L’intrigue, qui ne brille pas par son originalité, ne restera sans doute pas dans les annales mais le suspense est néanmoins présent du début à la fin. Les personnages hauts en couleur et l’humour d’Eoin Colfer font la différence. C’est certain, on ne tient pas là le polar de l’année – l’auteur n’a d’ailleurs sans doute jamais eu cette prétention en l’écrivant – mais on passe un agréable moment de lecture, à se poiler sur l’infortune de Daniel McEvoy, et c’est déjà pas mal !

« Rantanplan se déchaîne à l’arrière du jardin des dealers, à la recherche de quelqu’un à égorger. Je parierais que ce chien-là n’a pas l’habitude de se faire malmener et jeter par-dessus une clôture.

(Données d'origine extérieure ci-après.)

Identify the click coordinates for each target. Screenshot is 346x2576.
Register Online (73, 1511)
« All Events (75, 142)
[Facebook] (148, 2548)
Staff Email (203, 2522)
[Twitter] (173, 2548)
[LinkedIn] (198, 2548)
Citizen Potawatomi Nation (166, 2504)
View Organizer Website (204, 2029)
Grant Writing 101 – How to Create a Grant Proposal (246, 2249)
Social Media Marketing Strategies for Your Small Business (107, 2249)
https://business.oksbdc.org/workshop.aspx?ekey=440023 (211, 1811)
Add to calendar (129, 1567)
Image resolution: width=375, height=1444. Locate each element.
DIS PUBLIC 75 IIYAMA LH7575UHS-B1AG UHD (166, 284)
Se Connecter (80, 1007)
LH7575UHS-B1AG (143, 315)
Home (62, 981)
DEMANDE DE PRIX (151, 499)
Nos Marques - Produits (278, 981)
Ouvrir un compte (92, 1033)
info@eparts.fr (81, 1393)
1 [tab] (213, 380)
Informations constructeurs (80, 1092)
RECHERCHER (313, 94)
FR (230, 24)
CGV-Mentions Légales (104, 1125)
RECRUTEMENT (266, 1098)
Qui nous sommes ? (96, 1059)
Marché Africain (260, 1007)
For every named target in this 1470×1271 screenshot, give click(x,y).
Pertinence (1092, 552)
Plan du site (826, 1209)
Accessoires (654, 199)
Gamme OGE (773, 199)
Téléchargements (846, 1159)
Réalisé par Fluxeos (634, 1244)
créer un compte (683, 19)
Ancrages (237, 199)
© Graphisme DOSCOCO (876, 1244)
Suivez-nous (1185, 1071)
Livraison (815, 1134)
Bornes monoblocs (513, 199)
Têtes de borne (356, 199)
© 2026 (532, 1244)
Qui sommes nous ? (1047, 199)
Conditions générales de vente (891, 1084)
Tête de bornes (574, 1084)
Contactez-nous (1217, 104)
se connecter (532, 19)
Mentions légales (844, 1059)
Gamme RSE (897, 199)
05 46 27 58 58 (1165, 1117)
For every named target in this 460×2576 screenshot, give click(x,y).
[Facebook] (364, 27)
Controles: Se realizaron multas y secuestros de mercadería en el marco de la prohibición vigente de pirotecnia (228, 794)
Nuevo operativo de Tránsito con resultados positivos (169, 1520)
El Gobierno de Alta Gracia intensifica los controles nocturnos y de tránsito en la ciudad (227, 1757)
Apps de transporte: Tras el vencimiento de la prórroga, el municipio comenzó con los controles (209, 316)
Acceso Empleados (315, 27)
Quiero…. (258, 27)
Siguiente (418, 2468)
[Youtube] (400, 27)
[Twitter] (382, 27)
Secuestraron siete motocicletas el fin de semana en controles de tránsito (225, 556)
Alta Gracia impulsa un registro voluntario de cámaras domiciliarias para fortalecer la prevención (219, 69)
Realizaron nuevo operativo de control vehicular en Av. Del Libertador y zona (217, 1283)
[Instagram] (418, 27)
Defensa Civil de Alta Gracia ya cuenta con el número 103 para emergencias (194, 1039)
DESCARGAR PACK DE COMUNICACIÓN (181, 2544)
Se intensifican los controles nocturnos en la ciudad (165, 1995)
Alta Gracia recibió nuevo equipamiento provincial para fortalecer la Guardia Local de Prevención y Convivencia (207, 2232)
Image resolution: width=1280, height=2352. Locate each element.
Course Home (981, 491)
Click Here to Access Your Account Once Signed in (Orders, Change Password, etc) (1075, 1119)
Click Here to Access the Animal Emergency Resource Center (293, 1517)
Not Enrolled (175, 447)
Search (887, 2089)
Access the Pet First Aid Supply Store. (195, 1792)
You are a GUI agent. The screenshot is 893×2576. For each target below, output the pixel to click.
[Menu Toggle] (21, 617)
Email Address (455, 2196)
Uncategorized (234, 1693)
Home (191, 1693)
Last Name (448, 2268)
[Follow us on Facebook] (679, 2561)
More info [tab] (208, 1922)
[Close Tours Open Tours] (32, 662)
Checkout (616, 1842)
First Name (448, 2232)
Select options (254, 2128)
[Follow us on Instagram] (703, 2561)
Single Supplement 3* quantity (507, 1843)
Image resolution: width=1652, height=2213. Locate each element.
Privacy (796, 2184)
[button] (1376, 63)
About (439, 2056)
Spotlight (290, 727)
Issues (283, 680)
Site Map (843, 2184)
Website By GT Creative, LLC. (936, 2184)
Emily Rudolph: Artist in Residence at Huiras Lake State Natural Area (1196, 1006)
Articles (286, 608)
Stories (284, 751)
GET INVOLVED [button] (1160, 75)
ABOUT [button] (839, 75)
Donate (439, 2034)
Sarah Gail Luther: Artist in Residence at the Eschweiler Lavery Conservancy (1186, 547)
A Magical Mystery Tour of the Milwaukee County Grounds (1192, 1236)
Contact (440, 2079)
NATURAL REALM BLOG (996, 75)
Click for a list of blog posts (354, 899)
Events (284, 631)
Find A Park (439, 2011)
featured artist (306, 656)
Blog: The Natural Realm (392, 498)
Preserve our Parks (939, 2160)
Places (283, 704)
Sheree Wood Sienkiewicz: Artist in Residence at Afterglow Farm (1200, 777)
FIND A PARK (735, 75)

On raconte qu’il n’existe pas en enfer de pire colère que celle d’une femme flouée, ce à quoi je répondrais qu’une femme flouée partirait sans demander son reste en face d’un rottweiler à qui l’on vient d’essorer les testicules. »

Connu pour ses ouvrages destinés à la jeunesse – la série Artemis Fowl notamment, qui a séduit nombre d’adolescents de par le monde – Eoin Colfer prouve avec Prise directe qu’il peut aussi écrire pour les adultes. Le ton est à la fois plus sombre et plus drôle mais c’est là aussi une réussite.


Prise directe (Plugged, 2011) d’Eoin Colfer, Gallimard / Série noire (2012). Traduit de l’anglais (Irlande) par Antoine Chainas, 308 pages.